Mycobacterium tuberculosis (Mtb) causes deadly, antibiotic-recalcitrant disease. Host-directed therapy (HDT) is a proposed, antibiotic-complementary approach that enhances host antimicrobial function, thereby restricting intracellular Mtb. Drug repurposing screens suggest that inhibiting epidermal growth factor receptor (EGFR) may improve macrophage restriction of Mtb. However, the role of EGFR in restriction is not well understood. We show EGFR kinase inhibitors are not generally Mtb-restrictive in human monocyte-derived macrophages. Few EGFR inhibitors restrict intracellular Mtb and do so via heterogeneous mechanisms, including direct antibiotic effects and host-dependent, likely EGFR-independent mechanisms.

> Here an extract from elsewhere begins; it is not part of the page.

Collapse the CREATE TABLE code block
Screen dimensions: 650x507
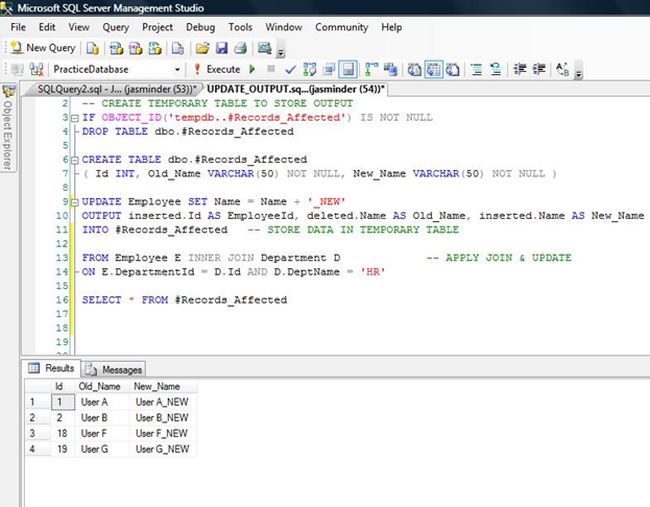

During host-dependent therapy, intracellular Mtb induce defined, stress-responsive gene modules, with each drug inducing a unique combination of restriction-associated stresses. We decompose intracellular Mtb responses into host-dependent contributions and host-independent contributions suggestive of direct drug-Mtb interaction. Together, our data nuances the host-directed model of EGFR inhibitors for tuberculosis and provides a roadmap for systematically characterizing repurposed drugs from multiple angles of the drug-host-pathogen interaction.